[Masa Lalu dan Kenangannya]
"Aku gak selingkuh, Nya. Sumpah aku enggak selingkuh." Dengan sangat yakin ia ucapkan kalimatnya kepada perempuan yang lima tahun menjalin hubungan dengannya.
"Bohong terus! Muak aku dengernya! Muak!" Berseru keluarkan kecewa berikut amarah yang telah membelenggu selama beberapa bulan ini, tepat setelah mengetahui kebusukan pacarnya.
"Buat apa aku bohong sama kamu? Apa untungnya?" Nada frustrasi itu tak jua buka hati Vanya yang telah tertutup oleh kabut kecewa. "Dia bukan selingkuhan aku. Sumpah, Nya. Percaya aku please ... aku gak selingkuh."
"Terus cewek di rumah kamu itu siapa? Mama kamu? Mustahil, Za! Aku liat sendiri dia c1um kamu! Pasti kamu juga udah tidur sama dia! Iya, kan?" Napas Vanya menggebu sebab emosi telah mendominasi.
"Bener 'kan kamu udah tidur sama dia? Gak mungkin kalian gak ngelakuin apa-apa, sedangkan kalian tinggal bareng!!" Leher telah tonjolkan urat, tunjukkan besarnya amarah yang ia miliki sekarang. "Jawab, Erza Bimantara!" Sang pria terdiam, alih-alih ungkapkan bukti dari pernyataannya.
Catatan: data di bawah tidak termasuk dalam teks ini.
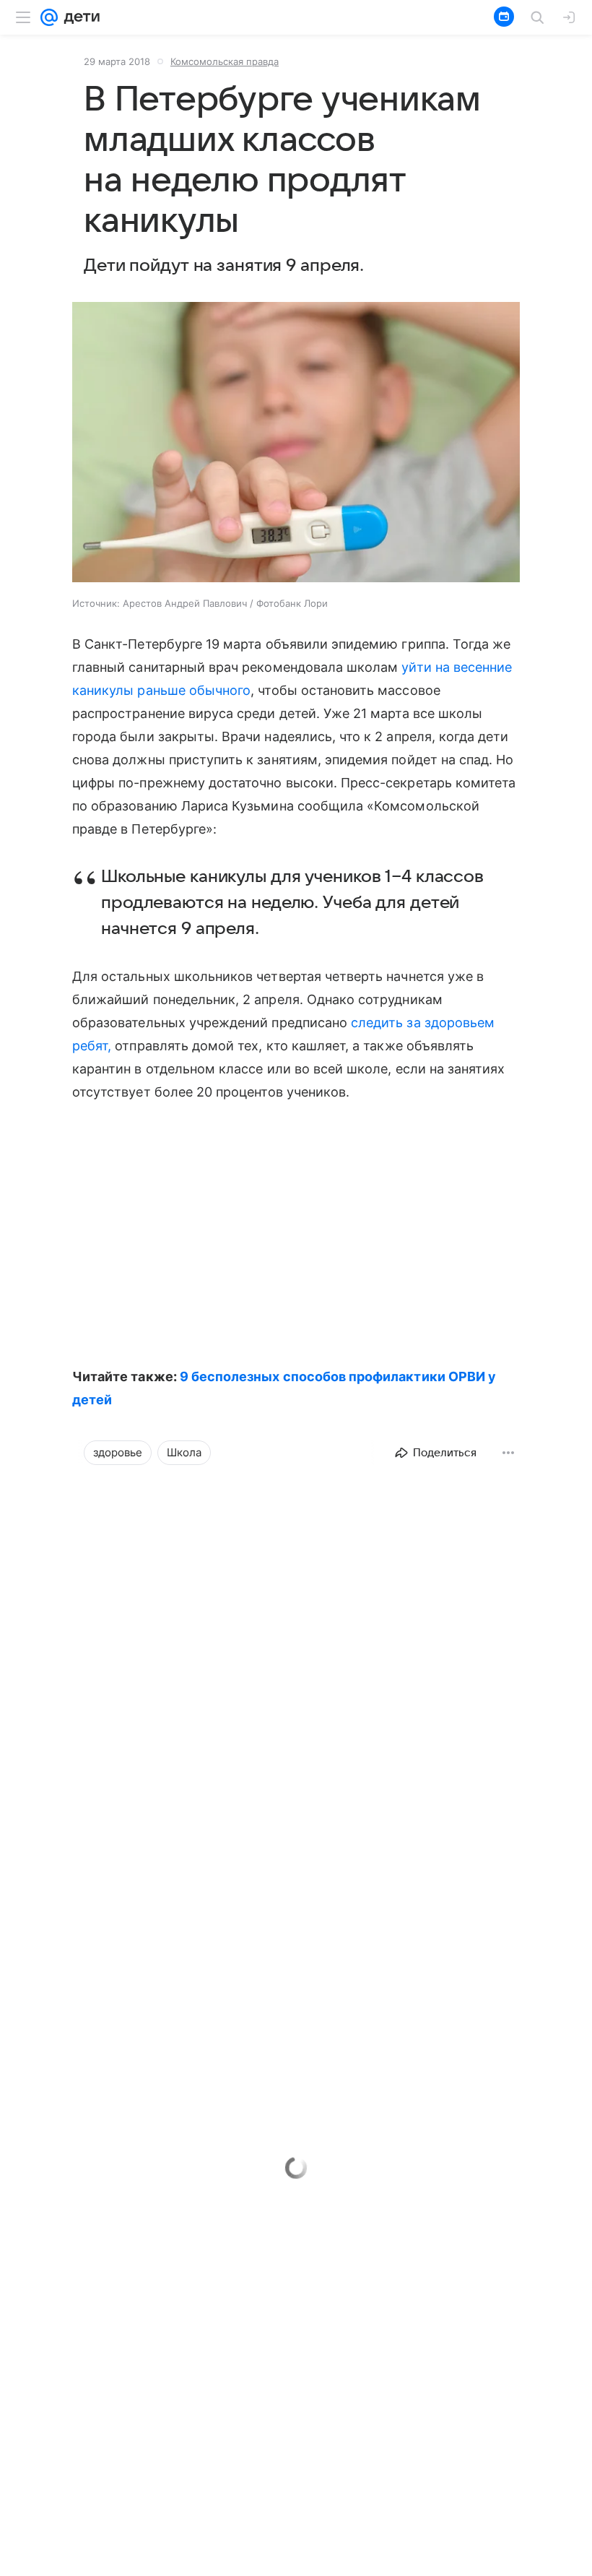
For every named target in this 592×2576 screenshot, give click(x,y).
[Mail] (49, 17)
"Bener 'kan? Kamu selingkuh!" Tidak ada lagi pembelaan dalam bentuk apapun, hanya sorot masygul yang tidak ingin Vanya pedulikan. "Kita sampe sini aja. Muak aku dibohongin terus sama kamu." Angkat kaki dirasa keputusannya telah benar agar ia bisa keluar dari lingkaran toxic hubungan mereka.
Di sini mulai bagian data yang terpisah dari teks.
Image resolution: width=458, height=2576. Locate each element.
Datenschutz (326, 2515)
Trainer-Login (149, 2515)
Vanya tidak menyangka kesetiannya dipermainkan seperti ini.
Erza Bimantara, pria itu berani mengkhianatinya.
Andai Vanya tidak peka akan perubahan Erza yang sering hilang kabar, Vanya akan terus terjebak di hubungan ini, dan tidak akan tahu bahwa selama ini Erza berselingkuh dengan perempuan lain.
Bahkan pria itu berani menempati selingkuhannya di rumahnya. Vanya yakin Erza tidak hanya menidurinya, tapi juga meniduri wanita lain.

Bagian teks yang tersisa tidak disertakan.